Queer visibility encouraged more people to put their existences to paper, broadening the scope of the stories being told

But Kramer misunderstood; White didn’t want to write sex scenes that turned people on, he told me; he wanted his novels to echo the realities of being both gay and full of desire. Yet this relatability seemed to turn his audience on the most.

His mainstream success helped convince literary giants to open the doors for aspiring gay authors. Queer visibility encouraged more people to put their existences to paper, broadening the scope of the stories being told.

“In the old days, you would try to explain how the person came to be gay, the aetiology, and now no one would do that,” White says, “And you know, it [gayness] was classified by the American Psychiatric Association as a mental disorder until 1974.”

He’s not wrong. Early openly gay authors provided a foundation for other identities to lay their words and inspired other genres like gay erotica to thrive. Interestingly enough, raunchy gay sex was a literary niche first embraced by cis-straight female authors making the leap from their regular programming. (They also remain a substantial fan base.)

Straight and gay erotica author HelenKay Dimon has been inspired by writers like White. But as a woman pulling the strings on interactions between male characters, the author of The Experiment says she didn’t want to tackle problems with identity because coming out stories weren’t hers to tell. She created gay men emboldened by their sexuality and, in doing so, she could focus her expertise on building the fantasy – like what happens in the sheets between gay, muscled secret agents finding themselves on opposing sides, as in Mr. and Mr. Smith, her queer subversion of the 2005 Brad Pitt and Angelina Jolie film.

“Whether it’s the growth in the sexual relationship, or a piece of character development, or some other emotion, the scene needs to feel authentic and grow out of who the characters are and what they want at that moment,” she says.

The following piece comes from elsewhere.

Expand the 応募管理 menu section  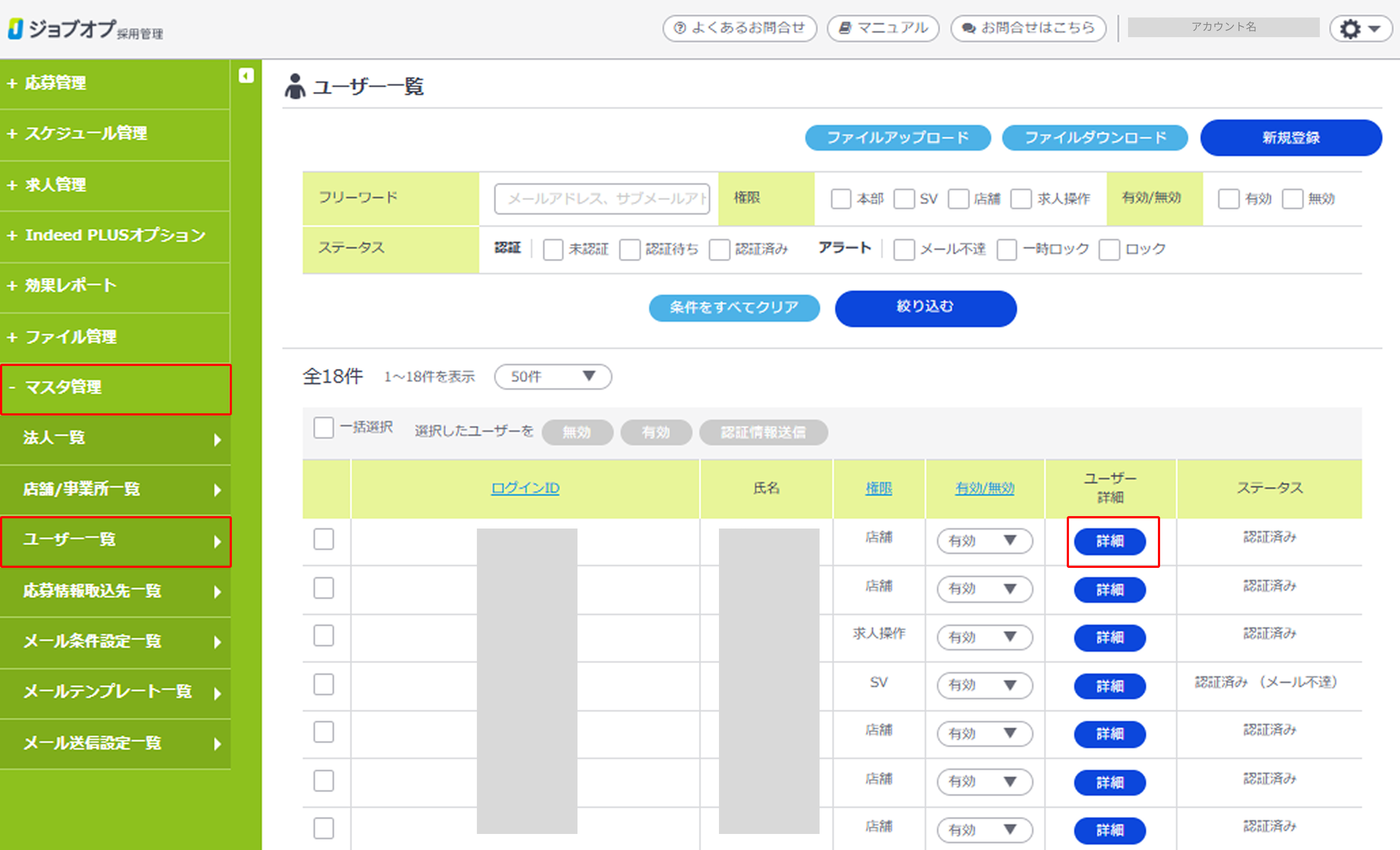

White says the depth of context differentiates literature from porn, so in novels, readers encounter unencumbered gay sexuality riddled with history and detail – humanising aspects that give gay literature richness and depth. It’s not that sex is crucial to any novel, but if two male characters are enamoured with each other, their interactions don’t need to be filtered. That’s the beauty of words; the sky’s the limit on the realities you can reflect in order to entertain, shock, inform, or stoke desire – all of them, if you’re good.

The rise of #SmutTok

I didn't have a hashtag to show me that my desires, which felt so unique to me, were ordinary – even worthy of celebration – but because of the books I grew up reading, young queer people are now able to find the same liberation online that I first felt reading raunchy sex from that bookstore.

Young queer people are now able to find the same liberation online that I first felt reading raunchy sex from that bookstore

On TikTok, where #BookTok has been exploding for years, #SmutTok is now thriving in the UK too, celebrating all ages, genders, sexualities, and bodies – though a large part of the movement has been pioneered by queer women. Aptly symbolized by the “spicy” chili pepper emoji, the feed carries the desire of millions of users and has billions of views – #SpicyBookTok now has 3.4 billion, and #SmutTok 4.7 billion.

The strong presence of young adults there, meanwhile, suggests that there’s less shame than ever about owning one’s sexuality and, accordingly, one’s identity. White, Hollinghurst, Dimon, and the thousands of other authors of their generation who wrote subversive, smutty literature helped pave the way.

For my part, gay smut showed me queer characters that lived fascinating lives outside the bedroom, making me believe my story could be honest, interesting, and publishable.

I no longer need to hide or justify my raunchy gay novels, nor surreptitiously devour them in the corner of a bookstore; I'm free to enjoy their fantasies and, as White intended, to relate and feel realised.